MARIA BARTIROMO (ANCHOR): Welcome back. Georgia's new voting bill appears to be sparking progressive outrage — but it's really about H.R. 1. Now, Texas is also moving to shore up its voting rules, with the left calling it Jim Crow 2.0 — a lie. Some states feel it's necessary to clarify the rules after an election during a global pandemic that literally changed everything. Jackie DeAngelis with more on this. Jackie, we had an unprecedented election because of an unprecedented pandemic.

JACKIE DEANGELIS (FINANCIAL CORRESPONDENT): That's right, Maria, and I think that's the main point here. As a nation, yes, we adjusted to this pandemic, a national crisis as well, we got through the 2020 election, and we did it successfully together.

Now with respect to early voting, pre-2020 it wasn't commonplace to keep the polls open a week or more before Election Day. The goal generally was to vote in person if you hadn't mailed in a ballot with a valid reason. So what we're seeing in Georgia, Texas, other states as well, and what the administration is calling Jim Crow 2.0, is that states are simply ensuring that pandemic rules don't apply indefinitely to voting in a post-pandemic world. And it's a principle that is so basic that is causing all of this outrage essentially, Maria.
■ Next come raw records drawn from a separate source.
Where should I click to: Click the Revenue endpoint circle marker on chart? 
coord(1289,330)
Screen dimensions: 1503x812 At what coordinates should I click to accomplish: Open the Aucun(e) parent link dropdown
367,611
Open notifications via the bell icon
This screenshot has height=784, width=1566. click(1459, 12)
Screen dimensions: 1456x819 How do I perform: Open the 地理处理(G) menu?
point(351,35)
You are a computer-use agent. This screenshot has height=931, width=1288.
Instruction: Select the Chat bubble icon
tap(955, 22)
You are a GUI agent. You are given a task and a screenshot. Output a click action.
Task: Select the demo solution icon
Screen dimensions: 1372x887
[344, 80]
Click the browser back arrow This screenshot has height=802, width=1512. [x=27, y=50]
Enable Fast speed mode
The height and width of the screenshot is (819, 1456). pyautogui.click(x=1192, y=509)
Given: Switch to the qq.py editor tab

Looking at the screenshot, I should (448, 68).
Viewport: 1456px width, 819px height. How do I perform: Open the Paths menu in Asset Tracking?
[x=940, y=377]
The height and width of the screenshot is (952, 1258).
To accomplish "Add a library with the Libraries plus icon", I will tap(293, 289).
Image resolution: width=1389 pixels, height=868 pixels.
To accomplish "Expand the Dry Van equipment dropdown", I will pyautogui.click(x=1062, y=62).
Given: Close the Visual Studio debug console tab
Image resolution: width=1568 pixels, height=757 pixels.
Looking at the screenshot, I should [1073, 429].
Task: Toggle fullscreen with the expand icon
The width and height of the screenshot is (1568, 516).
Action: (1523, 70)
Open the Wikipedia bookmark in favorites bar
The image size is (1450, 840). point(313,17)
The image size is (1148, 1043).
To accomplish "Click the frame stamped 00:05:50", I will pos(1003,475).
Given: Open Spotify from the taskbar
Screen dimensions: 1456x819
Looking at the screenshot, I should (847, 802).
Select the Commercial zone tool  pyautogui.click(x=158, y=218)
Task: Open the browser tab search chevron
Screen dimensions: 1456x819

BARTIROMO: Yeah, I mean, you laid it out perfectly Jackie, that's absolutely right. And we know that when you have a mail-in ballot, it does open the floodgates of fraud. The former AG told me this, former AGs as well as Bill Barr, and the DOJ. So what did we see in the 2020 election? We saw some ballots that went to empty parking lots, they came back completed. We saw some ballots that went to dead people. They came back completed. States want to ensure that mail-in ballots are not the norm, but that's not what H.R. 1 is. Nancy Pelosi's No. 1 priority, election reform, wants mail-in ballots to be the standard.

DEANGELIS: Right, and to your point in the previous segment, they're basically saying we will expand this to make it more accessible for people to vote. We just want signature verification, and we want to make sure that a real live, actual person, a citizen is casting that vote and that it's legal.

BARTIROMO: Well, you might want to call the MLB and make sure they hear this report, Jackie. You might want to call Delta Airlines, send them a link to your reporting, because that was spot-on.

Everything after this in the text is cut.